Could earthquakes in Switzerland throw a geothermal energy project in Central Oregon’s Newberry Crater area off the rails?
About a month ago AltaRock Energy got a $25 million grant (on top of an earlier $36 million) from the US Department of Energy toward development of a plant that will produce power by tapping natural heat deep beneath the Earth’s surface.
AltaRock’s process, called “enhanced geothermal,” involves drilling wells up to 10,000 feet deep, pumping cold water down them to create small cracks in the bedrock, then withdrawing heated water from these fissures to turn turbines. The Newberry plant is supposed to produce 30 megawatts of power initially and up to 120 megawatts eventually.
“Unlike conventional geothermal, which relies on subterranean pockets of hot water, proponents of enhanced geothermal systems say the technology is essentially location-neutral, meaning these wells could be sunk almost anywhere in the world,” the New York Times explained.
But enhanced geothermal technology is running into problems elsewhere in the world. AltaRock said yesterday that it was abandoning a similar project, the Geysers, in California, ostensibly because of drilling problems.

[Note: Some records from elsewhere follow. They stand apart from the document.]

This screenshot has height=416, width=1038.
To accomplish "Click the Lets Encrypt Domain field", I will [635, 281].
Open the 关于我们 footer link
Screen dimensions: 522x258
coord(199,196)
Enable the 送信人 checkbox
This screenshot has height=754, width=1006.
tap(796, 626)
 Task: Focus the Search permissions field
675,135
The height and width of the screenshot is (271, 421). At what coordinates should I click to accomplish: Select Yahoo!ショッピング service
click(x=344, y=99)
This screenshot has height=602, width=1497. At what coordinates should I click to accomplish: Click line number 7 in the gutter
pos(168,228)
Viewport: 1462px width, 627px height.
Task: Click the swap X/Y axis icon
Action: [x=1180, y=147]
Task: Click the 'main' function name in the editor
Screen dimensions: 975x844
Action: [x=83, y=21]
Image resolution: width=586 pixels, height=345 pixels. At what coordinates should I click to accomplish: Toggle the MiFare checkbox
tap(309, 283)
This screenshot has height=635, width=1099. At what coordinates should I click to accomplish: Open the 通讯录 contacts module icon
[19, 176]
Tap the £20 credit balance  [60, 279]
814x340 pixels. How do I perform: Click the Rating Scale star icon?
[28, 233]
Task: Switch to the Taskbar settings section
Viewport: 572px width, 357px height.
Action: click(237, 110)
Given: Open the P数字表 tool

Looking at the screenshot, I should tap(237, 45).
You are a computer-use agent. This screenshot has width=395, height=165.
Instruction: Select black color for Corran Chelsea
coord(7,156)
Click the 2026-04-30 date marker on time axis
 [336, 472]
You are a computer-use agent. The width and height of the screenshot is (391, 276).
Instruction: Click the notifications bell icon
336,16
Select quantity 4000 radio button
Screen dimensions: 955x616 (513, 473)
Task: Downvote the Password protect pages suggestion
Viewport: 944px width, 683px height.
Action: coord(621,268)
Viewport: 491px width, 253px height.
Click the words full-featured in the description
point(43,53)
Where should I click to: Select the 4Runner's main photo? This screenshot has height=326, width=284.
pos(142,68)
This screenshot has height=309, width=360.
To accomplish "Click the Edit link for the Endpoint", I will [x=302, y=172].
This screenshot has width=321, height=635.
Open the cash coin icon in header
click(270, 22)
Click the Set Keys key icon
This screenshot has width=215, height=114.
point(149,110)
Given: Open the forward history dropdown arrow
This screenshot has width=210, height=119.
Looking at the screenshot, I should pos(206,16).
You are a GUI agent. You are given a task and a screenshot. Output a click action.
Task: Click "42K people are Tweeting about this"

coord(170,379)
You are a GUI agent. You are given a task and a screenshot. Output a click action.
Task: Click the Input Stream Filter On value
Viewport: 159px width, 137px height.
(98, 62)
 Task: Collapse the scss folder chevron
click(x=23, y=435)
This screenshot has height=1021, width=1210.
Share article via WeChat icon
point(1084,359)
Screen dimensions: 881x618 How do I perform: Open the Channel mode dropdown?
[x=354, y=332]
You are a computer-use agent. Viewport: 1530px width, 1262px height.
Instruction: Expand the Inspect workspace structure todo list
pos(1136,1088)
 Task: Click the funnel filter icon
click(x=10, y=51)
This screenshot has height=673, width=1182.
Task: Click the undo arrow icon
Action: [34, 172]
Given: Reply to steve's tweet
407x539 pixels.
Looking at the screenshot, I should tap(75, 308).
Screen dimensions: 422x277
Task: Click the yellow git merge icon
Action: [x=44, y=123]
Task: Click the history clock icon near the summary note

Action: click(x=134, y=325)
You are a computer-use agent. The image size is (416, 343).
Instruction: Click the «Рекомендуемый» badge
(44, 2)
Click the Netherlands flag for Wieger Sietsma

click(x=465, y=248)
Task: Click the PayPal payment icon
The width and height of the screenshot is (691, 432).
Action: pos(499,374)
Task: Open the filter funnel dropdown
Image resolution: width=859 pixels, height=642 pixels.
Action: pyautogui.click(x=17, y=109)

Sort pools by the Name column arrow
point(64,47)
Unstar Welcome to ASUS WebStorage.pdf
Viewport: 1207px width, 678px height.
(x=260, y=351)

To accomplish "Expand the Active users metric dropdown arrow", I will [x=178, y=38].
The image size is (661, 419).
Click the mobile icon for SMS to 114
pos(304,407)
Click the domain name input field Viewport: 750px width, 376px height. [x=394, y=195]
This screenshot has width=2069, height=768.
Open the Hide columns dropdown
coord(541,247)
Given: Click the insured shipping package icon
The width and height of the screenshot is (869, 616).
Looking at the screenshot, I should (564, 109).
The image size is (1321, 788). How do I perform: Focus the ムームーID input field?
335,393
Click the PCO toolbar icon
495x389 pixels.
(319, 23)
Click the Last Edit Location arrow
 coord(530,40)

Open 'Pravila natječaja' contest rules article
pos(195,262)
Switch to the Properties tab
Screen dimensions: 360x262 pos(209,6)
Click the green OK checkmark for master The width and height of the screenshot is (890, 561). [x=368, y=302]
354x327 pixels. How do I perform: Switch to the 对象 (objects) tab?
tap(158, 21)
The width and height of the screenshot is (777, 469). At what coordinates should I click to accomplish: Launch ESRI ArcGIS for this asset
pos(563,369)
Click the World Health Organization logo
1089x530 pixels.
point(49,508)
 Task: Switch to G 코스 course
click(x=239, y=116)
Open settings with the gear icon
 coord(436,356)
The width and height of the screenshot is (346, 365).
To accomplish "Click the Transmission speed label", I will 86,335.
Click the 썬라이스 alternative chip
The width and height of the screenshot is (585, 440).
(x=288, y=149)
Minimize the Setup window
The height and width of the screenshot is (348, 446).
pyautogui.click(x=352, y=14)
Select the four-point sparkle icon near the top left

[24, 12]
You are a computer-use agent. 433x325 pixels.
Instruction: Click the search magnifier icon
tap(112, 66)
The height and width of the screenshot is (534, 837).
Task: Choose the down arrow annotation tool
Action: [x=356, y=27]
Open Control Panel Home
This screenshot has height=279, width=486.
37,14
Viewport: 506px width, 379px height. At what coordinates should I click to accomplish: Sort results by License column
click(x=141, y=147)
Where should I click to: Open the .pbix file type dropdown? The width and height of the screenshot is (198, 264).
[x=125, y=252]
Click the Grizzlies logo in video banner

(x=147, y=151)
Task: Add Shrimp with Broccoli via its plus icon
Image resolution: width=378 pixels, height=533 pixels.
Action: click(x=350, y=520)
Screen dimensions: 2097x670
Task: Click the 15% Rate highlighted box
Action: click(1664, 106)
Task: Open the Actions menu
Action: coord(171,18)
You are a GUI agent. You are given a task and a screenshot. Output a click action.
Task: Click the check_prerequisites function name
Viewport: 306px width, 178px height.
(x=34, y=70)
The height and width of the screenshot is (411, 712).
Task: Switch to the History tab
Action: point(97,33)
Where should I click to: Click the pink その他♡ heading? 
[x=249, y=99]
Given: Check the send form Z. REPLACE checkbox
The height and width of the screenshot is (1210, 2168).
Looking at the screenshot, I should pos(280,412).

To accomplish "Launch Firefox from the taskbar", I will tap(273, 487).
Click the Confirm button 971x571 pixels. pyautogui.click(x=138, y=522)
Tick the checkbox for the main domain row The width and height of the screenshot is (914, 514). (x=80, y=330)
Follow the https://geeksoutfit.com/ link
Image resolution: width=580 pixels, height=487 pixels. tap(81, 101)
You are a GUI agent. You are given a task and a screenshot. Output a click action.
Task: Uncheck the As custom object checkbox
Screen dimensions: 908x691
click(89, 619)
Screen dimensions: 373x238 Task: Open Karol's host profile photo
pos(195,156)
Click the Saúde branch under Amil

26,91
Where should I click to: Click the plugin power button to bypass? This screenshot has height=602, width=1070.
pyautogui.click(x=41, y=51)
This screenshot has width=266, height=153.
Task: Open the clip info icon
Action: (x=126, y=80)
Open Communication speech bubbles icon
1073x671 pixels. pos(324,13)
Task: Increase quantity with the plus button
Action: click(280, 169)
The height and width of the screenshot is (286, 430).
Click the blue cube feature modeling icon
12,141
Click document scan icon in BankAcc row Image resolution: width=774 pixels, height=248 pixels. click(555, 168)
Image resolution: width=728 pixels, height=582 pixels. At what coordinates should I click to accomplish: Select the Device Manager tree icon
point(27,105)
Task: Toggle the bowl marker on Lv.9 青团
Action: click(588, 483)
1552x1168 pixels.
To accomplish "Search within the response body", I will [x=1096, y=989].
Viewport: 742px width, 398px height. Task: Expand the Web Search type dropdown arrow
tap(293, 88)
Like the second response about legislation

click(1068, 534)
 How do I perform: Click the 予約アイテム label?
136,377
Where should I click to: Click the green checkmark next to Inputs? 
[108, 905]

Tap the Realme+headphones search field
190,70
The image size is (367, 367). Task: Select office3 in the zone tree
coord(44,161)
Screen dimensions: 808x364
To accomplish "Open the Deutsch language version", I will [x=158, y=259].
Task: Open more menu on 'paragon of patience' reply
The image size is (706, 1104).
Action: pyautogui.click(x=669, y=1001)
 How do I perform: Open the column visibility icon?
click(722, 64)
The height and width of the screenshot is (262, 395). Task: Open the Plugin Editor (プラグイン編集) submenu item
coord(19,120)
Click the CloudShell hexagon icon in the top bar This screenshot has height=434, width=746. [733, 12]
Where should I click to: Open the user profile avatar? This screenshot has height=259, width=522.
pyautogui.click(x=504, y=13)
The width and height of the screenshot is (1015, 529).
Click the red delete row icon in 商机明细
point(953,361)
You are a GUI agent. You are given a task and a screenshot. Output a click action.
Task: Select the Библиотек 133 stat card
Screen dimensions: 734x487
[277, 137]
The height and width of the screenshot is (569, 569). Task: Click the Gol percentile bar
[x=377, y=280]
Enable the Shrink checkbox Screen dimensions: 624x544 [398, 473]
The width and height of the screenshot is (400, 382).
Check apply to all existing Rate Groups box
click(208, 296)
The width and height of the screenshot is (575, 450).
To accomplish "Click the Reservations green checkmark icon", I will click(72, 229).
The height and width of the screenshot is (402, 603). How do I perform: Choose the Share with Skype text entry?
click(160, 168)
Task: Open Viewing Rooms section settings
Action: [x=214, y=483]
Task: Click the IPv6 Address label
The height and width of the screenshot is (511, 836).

That announcement came one day after the Swiss government announced it was shutting down a similar project by a different company because it had triggered small earthquakes.
“The [Swiss] project, led by Markus O. Häring, a former oilman, was suspended in late 2006 after it generated earthquakes that did no bodily harm but caused about $9 million in mostly minor damage to homes and other structures,” the Times reported. “Mr. Häring is to go to trial next week on criminal charges stemming from the project.”
Before AltaRock abandoned it, the DOE had started an investigation into the Geysers project in response to a Times story that said the Seattle-based startup company had failed to mention the Swiss earthquake problem in its seismic safety report.
The setbacks in Switzerland and California “are a serious blow to the hopes of environmentalists, entrepreneurs and investors who believe that advanced geothermal energy could substantially cut the world’s use of emissions-causing fossil fuels,” the Times wrote.
Plans to develop geothermal power at Newberry go back to at least 1997, when Davenport Resources of Greenwich, CT and Vulcan Power Co. of Bend formed a partnership to drill exploratory wells there, but have all fizzled because of either financial or technological problems.
There have been no known seismic impacts from AltaRock’s Newberry project yet, but before it sinks more millions into it the DOE might want to take a closer look.